Viceversa, per gli intolleranti, essendo causa di sintomi e segni clinici sgradevoli e piuttosto limitanti, l’astinenza dai cibi contenenti lattosio non causerà quadri carenziali, da un punto di vista nutrizionale; peraltro, in condizioni di deficit di lattasi, l’assunzione di questi alimenti è in grado di scatenare la comparsa di reazioni gastrointestinali indesiderate dipendenti dall’azione localmente tossico-osmotica del lattosio e/o gli effetti del metabolismo di questa sostanza da parte del microbiota intestinale (anche se simbionte): il risultato della combinazione di questi due elementi causali provoca la liquefazione del contenuto intraluminale, dovuto al richiamo di acqua nel tenue, e un cospicuo metabolismo batterico nel crasso con alta produzione di gas. Da questo derivano sensazione di cattiva digestione, diarrea, crampi addominali, gonfiore e meteorismo, flatulenza, distensione addominale o bloating; con una certa frequenza compare il vomito; meno frequentemente possono insorgere mal di testa, manifestazioni cutanee e fastidi all’apparato urinario.
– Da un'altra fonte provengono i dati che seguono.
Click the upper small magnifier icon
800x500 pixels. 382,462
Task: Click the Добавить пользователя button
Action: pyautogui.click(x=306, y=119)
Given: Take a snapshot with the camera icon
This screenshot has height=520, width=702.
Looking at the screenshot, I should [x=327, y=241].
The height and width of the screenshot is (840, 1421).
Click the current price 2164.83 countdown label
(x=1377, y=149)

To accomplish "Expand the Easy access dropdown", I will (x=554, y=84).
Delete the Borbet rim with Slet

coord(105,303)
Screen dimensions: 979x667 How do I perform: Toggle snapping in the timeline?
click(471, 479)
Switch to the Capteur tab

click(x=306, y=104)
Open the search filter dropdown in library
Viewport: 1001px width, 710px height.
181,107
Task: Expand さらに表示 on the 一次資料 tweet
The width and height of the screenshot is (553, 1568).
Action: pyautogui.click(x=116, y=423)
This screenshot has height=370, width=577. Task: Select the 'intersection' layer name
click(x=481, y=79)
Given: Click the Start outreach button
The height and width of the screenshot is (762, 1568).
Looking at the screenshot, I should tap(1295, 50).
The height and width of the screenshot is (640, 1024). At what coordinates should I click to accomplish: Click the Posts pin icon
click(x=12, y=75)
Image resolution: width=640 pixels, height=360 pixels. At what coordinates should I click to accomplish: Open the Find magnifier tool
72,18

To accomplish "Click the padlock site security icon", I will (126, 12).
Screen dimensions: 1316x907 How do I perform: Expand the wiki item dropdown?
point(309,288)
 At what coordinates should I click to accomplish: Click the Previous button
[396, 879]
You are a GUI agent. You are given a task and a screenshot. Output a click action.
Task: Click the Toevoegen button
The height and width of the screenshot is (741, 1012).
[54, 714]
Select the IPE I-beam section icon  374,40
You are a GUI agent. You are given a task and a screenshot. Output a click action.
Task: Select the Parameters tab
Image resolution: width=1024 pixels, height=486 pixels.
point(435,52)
gestire la carenza di lattasi
Per chi desiderasse (o non potesse esimersi) dall’ingerire cibi contenenti lattosio è possibile assumere per via orale nutraceutici a base di lattasi, quali il Total Enzymes: l’efficacia del trattamento è, ovviamente, dose dipendente, ma si possono ridurre significativamente i sintomi, spesso causati anche dalla contemporanea presenza di altre sostanze che possono favorire la fermentazione intestinale o promuovere l’evacuazione osmotica delle feci, agendo da cofattori eziologici.
Talvolta possono manifestarsi deficit temporanei dell’attività lattasica come conseguenza di malattie o condizioni che danneggiano la mucosa intestinale, come le gastroenteriti virali, le M.I.C.I., la S.I.B.O., la celiachia: in questo caso, ove possibile, occorre agire sulle cause determinanti, anche se l’utilizzo degli enzimi contenuti nel Total Enzymes si rivela utile non solo per la digestione del lattosio, ma soprattutto per ridurre lo stato infiammatorio intestinale.
Anche il fatto di non bere latte per periodi molto lunghi può far “dimenticare” all’organismo come produrre l’enzima, causando la sintomatologia, così come assumere nuovamente questo alimento permette al corpo di sviluppare l’enzima essendo la lattasi è un enzima inducibile: nella transizione può essere utile l’uso degli enzimi assunti per via orale.
Si ritiene che l’ipolattasia dell’adulto sia una condizione primitiva, cioè fisiologica e che la persistenza di lattasi in età adulta debba essere considerata una anomalia dovuta allo sviluppo della pastorizia ed al consumo di latte oltre l’età dello svezzamento; assumendo latte caldo è possibile avere sintomi simili anche possedendo normali concentrazioni di lattasi, come conseguenza della conversione del lattosio in lattulosio, ad opera del calore, che divenendo indigeribile, determina sgradevoli conseguenze decisamente sovrapponibili a quelle dell’intolleranza.